======== Records supplied ========

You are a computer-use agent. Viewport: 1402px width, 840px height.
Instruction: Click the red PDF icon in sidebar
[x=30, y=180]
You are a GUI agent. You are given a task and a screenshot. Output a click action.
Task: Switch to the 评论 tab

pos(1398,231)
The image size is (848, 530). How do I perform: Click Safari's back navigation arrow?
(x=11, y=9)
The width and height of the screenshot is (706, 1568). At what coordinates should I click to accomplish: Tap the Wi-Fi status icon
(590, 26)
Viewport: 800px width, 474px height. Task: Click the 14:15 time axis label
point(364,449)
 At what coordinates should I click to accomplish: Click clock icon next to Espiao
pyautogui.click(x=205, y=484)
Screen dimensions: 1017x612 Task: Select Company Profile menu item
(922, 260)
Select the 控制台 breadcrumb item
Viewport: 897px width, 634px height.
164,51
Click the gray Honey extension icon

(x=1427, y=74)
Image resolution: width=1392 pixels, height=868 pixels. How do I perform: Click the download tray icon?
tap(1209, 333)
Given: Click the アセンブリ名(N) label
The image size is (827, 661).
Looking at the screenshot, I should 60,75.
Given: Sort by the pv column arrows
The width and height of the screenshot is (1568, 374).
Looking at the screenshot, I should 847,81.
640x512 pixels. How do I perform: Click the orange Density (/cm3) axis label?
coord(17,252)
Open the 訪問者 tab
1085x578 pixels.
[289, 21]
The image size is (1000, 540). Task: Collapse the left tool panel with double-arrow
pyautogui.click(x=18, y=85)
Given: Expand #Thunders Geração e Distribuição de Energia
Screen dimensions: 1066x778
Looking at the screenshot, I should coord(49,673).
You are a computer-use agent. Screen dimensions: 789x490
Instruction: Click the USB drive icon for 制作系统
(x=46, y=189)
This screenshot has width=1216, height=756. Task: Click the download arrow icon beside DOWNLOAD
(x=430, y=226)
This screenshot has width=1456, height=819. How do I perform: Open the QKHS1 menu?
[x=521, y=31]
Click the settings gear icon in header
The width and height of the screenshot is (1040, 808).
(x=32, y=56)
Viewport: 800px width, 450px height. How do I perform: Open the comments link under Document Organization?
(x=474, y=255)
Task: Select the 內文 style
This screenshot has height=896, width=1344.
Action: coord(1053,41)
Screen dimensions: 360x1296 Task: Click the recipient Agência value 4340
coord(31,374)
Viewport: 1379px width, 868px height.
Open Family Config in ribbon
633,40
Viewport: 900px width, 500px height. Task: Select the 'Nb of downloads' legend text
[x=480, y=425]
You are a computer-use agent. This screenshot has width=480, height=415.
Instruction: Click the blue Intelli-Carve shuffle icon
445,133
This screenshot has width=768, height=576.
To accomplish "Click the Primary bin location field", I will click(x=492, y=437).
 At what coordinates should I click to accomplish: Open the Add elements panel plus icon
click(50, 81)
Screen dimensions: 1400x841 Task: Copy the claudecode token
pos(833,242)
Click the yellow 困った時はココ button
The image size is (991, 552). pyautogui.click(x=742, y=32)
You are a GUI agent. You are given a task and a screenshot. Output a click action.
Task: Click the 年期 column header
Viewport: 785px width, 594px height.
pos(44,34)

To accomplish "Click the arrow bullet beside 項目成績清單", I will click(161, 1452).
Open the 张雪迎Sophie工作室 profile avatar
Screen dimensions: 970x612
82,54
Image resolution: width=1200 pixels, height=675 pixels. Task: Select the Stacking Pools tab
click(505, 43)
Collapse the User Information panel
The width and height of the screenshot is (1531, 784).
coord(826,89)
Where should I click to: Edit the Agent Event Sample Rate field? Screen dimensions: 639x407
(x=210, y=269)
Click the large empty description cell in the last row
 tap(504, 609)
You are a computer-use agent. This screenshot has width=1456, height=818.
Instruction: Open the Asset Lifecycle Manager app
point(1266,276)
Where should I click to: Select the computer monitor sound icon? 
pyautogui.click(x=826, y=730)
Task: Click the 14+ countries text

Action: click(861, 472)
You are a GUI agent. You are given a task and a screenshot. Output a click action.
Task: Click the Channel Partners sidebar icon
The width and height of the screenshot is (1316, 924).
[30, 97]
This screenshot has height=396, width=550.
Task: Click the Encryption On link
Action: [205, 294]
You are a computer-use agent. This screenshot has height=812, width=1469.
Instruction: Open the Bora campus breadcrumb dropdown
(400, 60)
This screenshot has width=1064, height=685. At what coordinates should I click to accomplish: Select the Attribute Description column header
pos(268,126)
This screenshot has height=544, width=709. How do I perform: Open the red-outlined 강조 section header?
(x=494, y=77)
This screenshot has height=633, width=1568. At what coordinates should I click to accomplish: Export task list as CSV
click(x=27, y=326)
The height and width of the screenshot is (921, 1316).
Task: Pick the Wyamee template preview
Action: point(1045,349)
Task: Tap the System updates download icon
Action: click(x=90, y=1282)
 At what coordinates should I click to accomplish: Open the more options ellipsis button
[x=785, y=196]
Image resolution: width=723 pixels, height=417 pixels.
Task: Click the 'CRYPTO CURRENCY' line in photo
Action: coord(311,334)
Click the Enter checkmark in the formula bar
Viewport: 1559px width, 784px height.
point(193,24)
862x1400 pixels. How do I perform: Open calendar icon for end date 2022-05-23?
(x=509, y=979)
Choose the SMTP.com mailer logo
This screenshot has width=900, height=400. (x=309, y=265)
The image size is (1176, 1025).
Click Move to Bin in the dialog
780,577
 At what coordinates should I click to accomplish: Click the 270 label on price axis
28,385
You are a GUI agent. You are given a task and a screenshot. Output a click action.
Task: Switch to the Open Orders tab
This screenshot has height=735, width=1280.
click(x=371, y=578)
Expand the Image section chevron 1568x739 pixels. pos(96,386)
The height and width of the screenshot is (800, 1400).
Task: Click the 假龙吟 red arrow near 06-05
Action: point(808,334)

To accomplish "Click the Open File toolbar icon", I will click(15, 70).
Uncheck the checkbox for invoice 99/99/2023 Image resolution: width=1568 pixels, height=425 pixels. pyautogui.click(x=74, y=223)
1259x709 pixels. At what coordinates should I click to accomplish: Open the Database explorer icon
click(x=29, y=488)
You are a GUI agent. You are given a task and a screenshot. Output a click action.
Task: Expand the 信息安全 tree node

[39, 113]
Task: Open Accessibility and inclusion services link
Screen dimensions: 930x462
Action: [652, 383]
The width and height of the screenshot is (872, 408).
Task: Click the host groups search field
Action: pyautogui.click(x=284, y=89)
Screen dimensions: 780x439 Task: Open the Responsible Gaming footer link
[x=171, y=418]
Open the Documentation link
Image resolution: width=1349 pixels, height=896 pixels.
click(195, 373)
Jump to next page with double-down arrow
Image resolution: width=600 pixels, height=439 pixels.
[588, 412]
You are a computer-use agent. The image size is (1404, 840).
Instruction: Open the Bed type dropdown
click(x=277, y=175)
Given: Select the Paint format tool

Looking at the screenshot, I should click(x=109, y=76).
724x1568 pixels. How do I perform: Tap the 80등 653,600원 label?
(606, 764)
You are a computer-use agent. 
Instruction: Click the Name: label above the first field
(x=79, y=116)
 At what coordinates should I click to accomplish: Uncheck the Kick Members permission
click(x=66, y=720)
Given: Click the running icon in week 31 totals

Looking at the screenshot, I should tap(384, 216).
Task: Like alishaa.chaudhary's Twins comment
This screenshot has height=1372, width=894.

========

#### [Short task]
Rewrite the data items above with "Paint format tool" changed to "Format painter tool" and nothing else altered.

#### [Exercise solution]
You are a computer-use agent. Viewport: 1402px width, 840px height.
Instruction: Click the red PDF icon in sidebar
[x=30, y=180]
You are a GUI agent. You are given a task and a screenshot. Output a click action.
Task: Switch to the 评论 tab

pos(1398,231)
The image size is (848, 530). How do I perform: Click Safari's back navigation arrow?
(x=11, y=9)
The width and height of the screenshot is (706, 1568). At what coordinates should I click to accomplish: Tap the Wi-Fi status icon
(590, 26)
Viewport: 800px width, 474px height. Task: Click the 14:15 time axis label
point(364,449)
 At what coordinates should I click to accomplish: Click clock icon next to Espiao
pyautogui.click(x=205, y=484)
Screen dimensions: 1017x612 Task: Select Company Profile menu item
(922, 260)
Select the 控制台 breadcrumb item
Viewport: 897px width, 634px height.
164,51
Click the gray Honey extension icon

(x=1427, y=74)
Image resolution: width=1392 pixels, height=868 pixels. How do I perform: Click the download tray icon?
tap(1209, 333)
Given: Click the アセンブリ名(N) label
The image size is (827, 661).
Looking at the screenshot, I should 60,75.
Given: Sort by the pv column arrows
The width and height of the screenshot is (1568, 374).
Looking at the screenshot, I should 847,81.
640x512 pixels. How do I perform: Click the orange Density (/cm3) axis label?
coord(17,252)
Open the 訪問者 tab
1085x578 pixels.
[289, 21]
The image size is (1000, 540). Task: Collapse the left tool panel with double-arrow
pyautogui.click(x=18, y=85)
Given: Expand #Thunders Geração e Distribuição de Energia
Screen dimensions: 1066x778
Looking at the screenshot, I should coord(49,673).
You are a computer-use agent. Screen dimensions: 789x490
Instruction: Click the USB drive icon for 制作系统
(x=46, y=189)
This screenshot has width=1216, height=756. Task: Click the download arrow icon beside DOWNLOAD
(x=430, y=226)
This screenshot has width=1456, height=819. How do I perform: Open the QKHS1 menu?
[x=521, y=31]
Click the settings gear icon in header
The width and height of the screenshot is (1040, 808).
(x=32, y=56)
Viewport: 800px width, 450px height. How do I perform: Open the comments link under Document Organization?
(x=474, y=255)
Task: Select the 內文 style
This screenshot has height=896, width=1344.
Action: coord(1053,41)
Screen dimensions: 360x1296 Task: Click the recipient Agência value 4340
coord(31,374)
Viewport: 1379px width, 868px height.
Open Family Config in ribbon
633,40
Viewport: 900px width, 500px height. Task: Select the 'Nb of downloads' legend text
[x=480, y=425]
You are a computer-use agent. This screenshot has width=480, height=415.
Instruction: Click the blue Intelli-Carve shuffle icon
445,133
This screenshot has width=768, height=576.
To accomplish "Click the Primary bin location field", I will click(x=492, y=437).
 At what coordinates should I click to accomplish: Open the Add elements panel plus icon
click(50, 81)
Screen dimensions: 1400x841 Task: Copy the claudecode token
pos(833,242)
Click the yellow 困った時はココ button
The image size is (991, 552). pyautogui.click(x=742, y=32)
You are a GUI agent. You are given a task and a screenshot. Output a click action.
Task: Click the 年期 column header
Viewport: 785px width, 594px height.
pos(44,34)

To accomplish "Click the arrow bullet beside 項目成績清單", I will click(161, 1452).
Open the 张雪迎Sophie工作室 profile avatar
Screen dimensions: 970x612
82,54
Image resolution: width=1200 pixels, height=675 pixels. Task: Select the Stacking Pools tab
click(505, 43)
Collapse the User Information panel
The width and height of the screenshot is (1531, 784).
coord(826,89)
Where should I click to: Edit the Agent Event Sample Rate field? Screen dimensions: 639x407
(x=210, y=269)
Click the large empty description cell in the last row
 tap(504, 609)
You are a computer-use agent. This screenshot has width=1456, height=818.
Instruction: Open the Asset Lifecycle Manager app
point(1266,276)
Where should I click to: Select the computer monitor sound icon? 
pyautogui.click(x=826, y=730)
Task: Click the 14+ countries text

Action: click(861, 472)
You are a GUI agent. You are given a task and a screenshot. Output a click action.
Task: Click the Channel Partners sidebar icon
The width and height of the screenshot is (1316, 924).
[30, 97]
This screenshot has height=396, width=550.
Task: Click the Encryption On link
Action: [205, 294]
You are a computer-use agent. This screenshot has height=812, width=1469.
Instruction: Open the Bora campus breadcrumb dropdown
(400, 60)
This screenshot has width=1064, height=685. At what coordinates should I click to accomplish: Select the Attribute Description column header
pos(268,126)
This screenshot has height=544, width=709. How do I perform: Open the red-outlined 강조 section header?
(x=494, y=77)
This screenshot has height=633, width=1568. At what coordinates should I click to accomplish: Export task list as CSV
click(x=27, y=326)
The height and width of the screenshot is (921, 1316).
Task: Pick the Wyamee template preview
Action: point(1045,349)
Task: Tap the System updates download icon
Action: click(x=90, y=1282)
 At what coordinates should I click to accomplish: Open the more options ellipsis button
[x=785, y=196]
Image resolution: width=723 pixels, height=417 pixels.
Task: Click the 'CRYPTO CURRENCY' line in photo
Action: coord(311,334)
Click the Enter checkmark in the formula bar
Viewport: 1559px width, 784px height.
point(193,24)
862x1400 pixels. How do I perform: Open calendar icon for end date 2022-05-23?
(x=509, y=979)
Choose the SMTP.com mailer logo
This screenshot has width=900, height=400. (x=309, y=265)
The image size is (1176, 1025).
Click Move to Bin in the dialog
780,577
 At what coordinates should I click to accomplish: Click the 270 label on price axis
28,385
You are a GUI agent. You are given a task and a screenshot. Output a click action.
Task: Switch to the Open Orders tab
This screenshot has height=735, width=1280.
click(x=371, y=578)
Expand the Image section chevron 1568x739 pixels. pos(96,386)
The height and width of the screenshot is (800, 1400).
Task: Click the 假龙吟 red arrow near 06-05
Action: point(808,334)

To accomplish "Click the Open File toolbar icon", I will click(15, 70).
Uncheck the checkbox for invoice 99/99/2023 Image resolution: width=1568 pixels, height=425 pixels. pyautogui.click(x=74, y=223)
1259x709 pixels. At what coordinates should I click to accomplish: Open the Database explorer icon
click(x=29, y=488)
You are a GUI agent. You are given a task and a screenshot. Output a click action.
Task: Expand the 信息安全 tree node

[39, 113]
Task: Open Accessibility and inclusion services link
Screen dimensions: 930x462
Action: [652, 383]
The width and height of the screenshot is (872, 408).
Task: Click the host groups search field
Action: pyautogui.click(x=284, y=89)
Screen dimensions: 780x439 Task: Open the Responsible Gaming footer link
[x=171, y=418]
Open the Documentation link
Image resolution: width=1349 pixels, height=896 pixels.
click(195, 373)
Jump to next page with double-down arrow
Image resolution: width=600 pixels, height=439 pixels.
[588, 412]
You are a computer-use agent. The image size is (1404, 840).
Instruction: Open the Bed type dropdown
click(x=277, y=175)
Given: Select the Format painter tool

Looking at the screenshot, I should click(x=109, y=76).
724x1568 pixels. How do I perform: Tap the 80등 653,600원 label?
(606, 764)
You are a computer-use agent. 
Instruction: Click the Name: label above the first field
(x=79, y=116)
 At what coordinates should I click to accomplish: Uncheck the Kick Members permission
click(x=66, y=720)
Given: Click the running icon in week 31 totals

Looking at the screenshot, I should tap(384, 216).
Task: Like alishaa.chaudhary's Twins comment
This screenshot has height=1372, width=894.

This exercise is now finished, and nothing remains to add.